Generally, determination of the infringement of a patent is a two-step inquiry: first, the claims in the patent at issue must be construed to determine their scope and meaning; second, a comparison must be made between those claims as properly construed and the allegedly infringing device or process. Seal-Flex, Inc. v. Athletic Track and Court Construction, 172 F.3d 836, 842 (Fed. Cir. 1999); Mas-Hamilton Group v. LaGard, Inc., 156 F.3d 1206, 1211 (Fed. Cir. 1998); see also, generally, 5A Donald S. Chisum, Chisum on Patents, § 18.03 (2001). In order for infringement to be proved, it must be shown that the infringing device contains or "reads on" each and every limitation disclosed in a given patent claim. Mas-Hamilton, 156 F.3d at 1211; Amhil Enters. v. Wawa, Inc., 81 F.3d 1554, 1562 (Fed. Cir. 1996). Under the doctrine of equivalents, "a claim is infringed only if each limitation in the claim is found in the accused device, either literally or by a substantial equivalent." Vehicular Technologies Corp. v. Titan Wheel Int'l, Inc., 141 F.3d 1084, 1089 (Fed. Cir. 1998) (stating that something is a substantial equivalent if it performs the same functions "in substantially the same way, to produce substantially the same result.").
Although claims must be construed to determine infringement, a court need not arrive at a final and conclusive claim construction in deciding a motion for a preliminary injunction, see Sofamor Danek Group, Inc. v. DePuy-Motech, Inc., 74 F.3d 1216, 1221 (Fed. Cir. 1996), and the court's findings and conclusions regarding claim construction are not binding at trial, see Illinois Tool Works, Inc. v. Grip-Pak, Inc., 906 F.2d 679, 681 (Fed. Cir. 1990). In sum, the court's obligation at the preliminary injunction stage is only to determine the probability that infringement can be proved after a full presentation of the evidence at trial. Atari Games Corp. v. Nintendo of America, Inc., 897 F.2d 1572, 1575 (Fed. Cir. 1990); Dentsply Int'l, Inc. v. Great White, Inc., 132 F.Supp.2d 310, 315 (M.D.Pa. 2000).
Ohio Art argues that Larami's failure in its original brief to detail the alleged claim constructions on which it is basing its infringement claim has left Ohio Art unable to properly respond to the Plaintiff's motion. This argument is disingenuous, however, as the Certification of Jack Krafchick clearly lays out Larami's claim constructions. In the Krakchick Certification he states that Ohio Art is violating claims 1 through 34 of the 827 Patent and claims 1, 3, and 7 of the 987 Patent. Since the certification itself only includes claim constructions of claims 1, 2, and 3 of the 827 Patent and claims 1, 3, and 7 of the 987 Patent, this Court will only look at whether Larami has demonstrated a likelihood of success on the merits of those claims.

### Material supplied

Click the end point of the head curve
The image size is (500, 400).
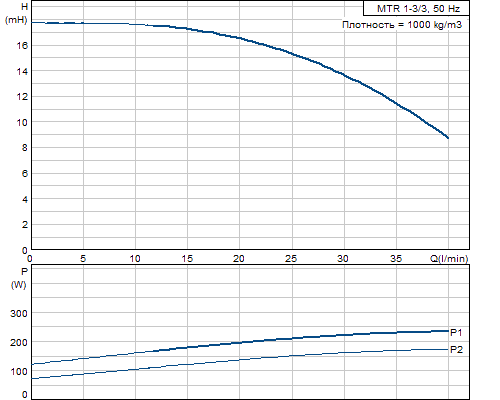point(448,138)
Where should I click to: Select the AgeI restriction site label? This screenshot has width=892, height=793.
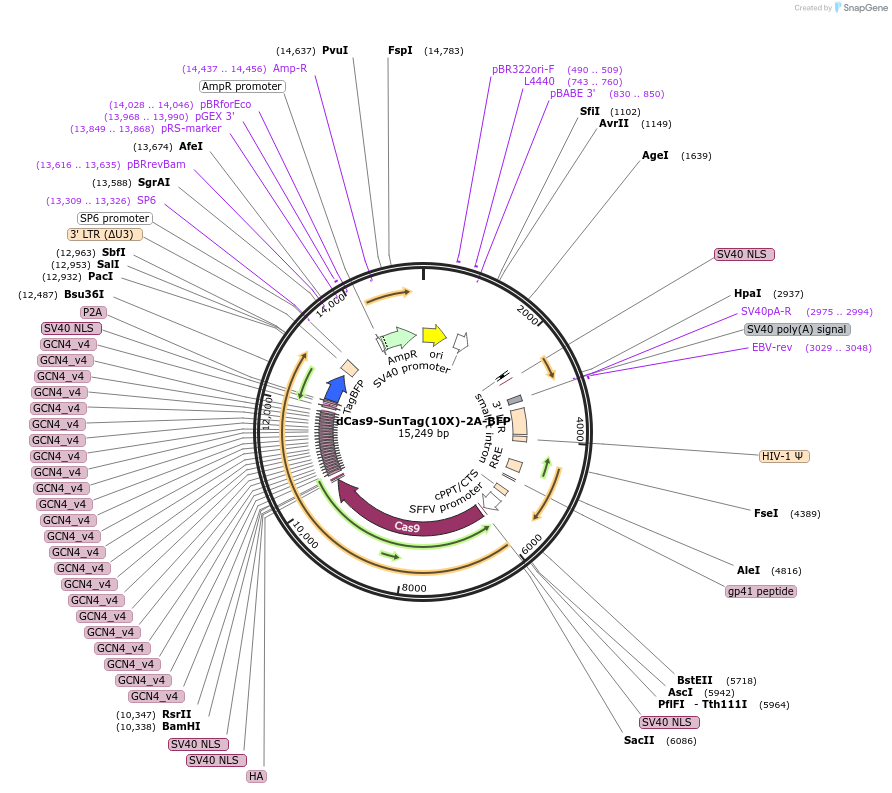pos(655,156)
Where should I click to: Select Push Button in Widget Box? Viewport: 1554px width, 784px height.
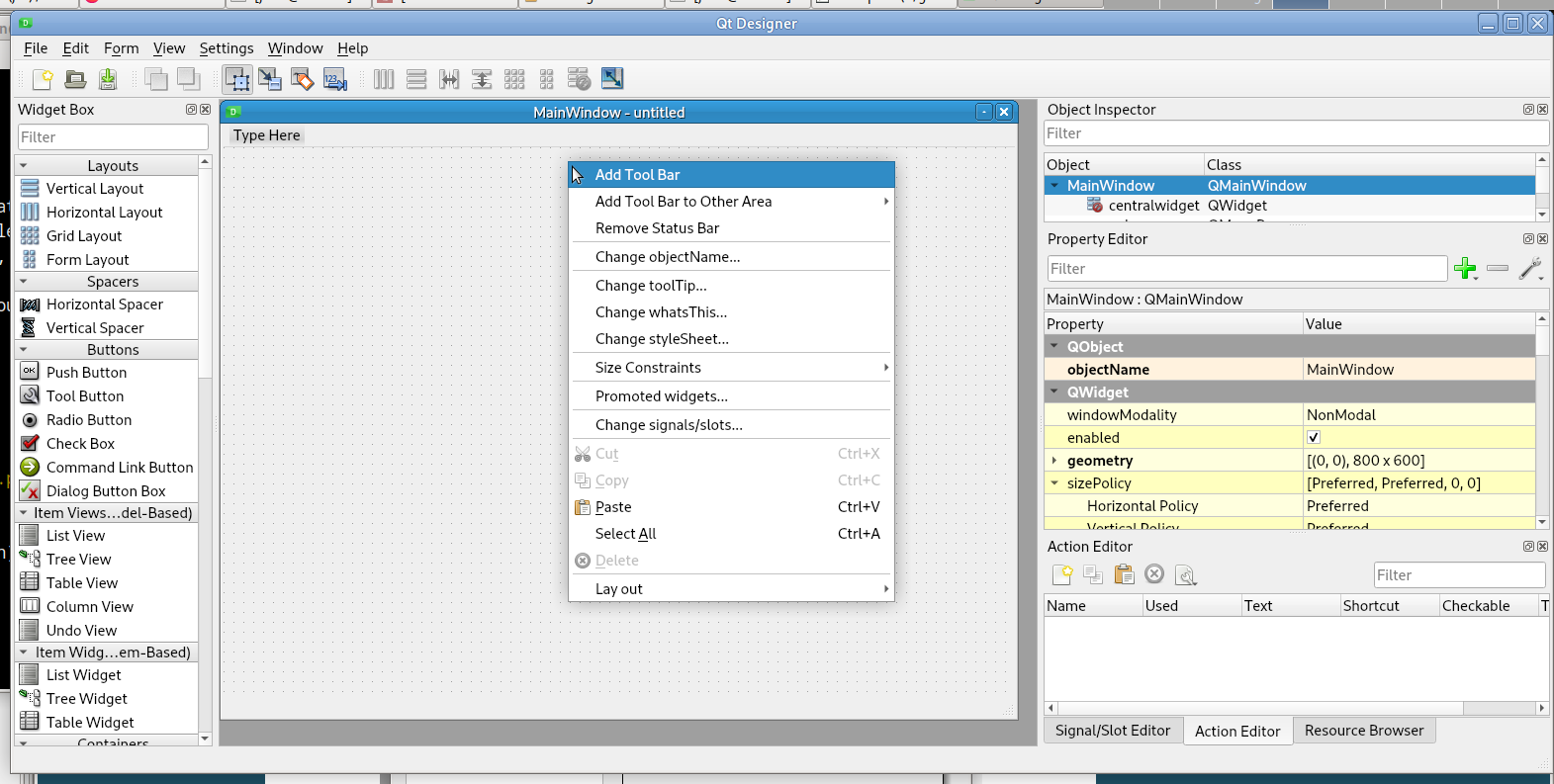tap(86, 373)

### Assigned task
Copy the patent infringement passage from "Although claims must" to "315 (M.D.Pa. 2000).", putting "temporary restraining order" in place of each "preliminary injunction".

### Response to the task
Although claims must be construed to determine infringement, a court need not arrive at a final and conclusive claim construction in deciding a motion for a temporary restraining order, see Sofamor Danek Group, Inc. v. DePuy-Motech, Inc., 74 F.3d 1216, 1221 (Fed. Cir. 1996), and the court's findings and conclusions regarding claim construction are not binding at trial, see Illinois Tool Works, Inc. v. Grip-Pak, Inc., 906 F.2d 679, 681 (Fed. Cir. 1990). In sum, the court's obligation at the temporary restraining order stage is only to determine the probability that infringement can be proved after a full presentation of the evidence at trial. Atari Games Corp. v. Nintendo of America, Inc., 897 F.2d 1572, 1575 (Fed. Cir. 1990); Dentsply Int'l, Inc. v. Great White, Inc., 132 F.Supp.2d 310, 315 (M.D.Pa. 2000).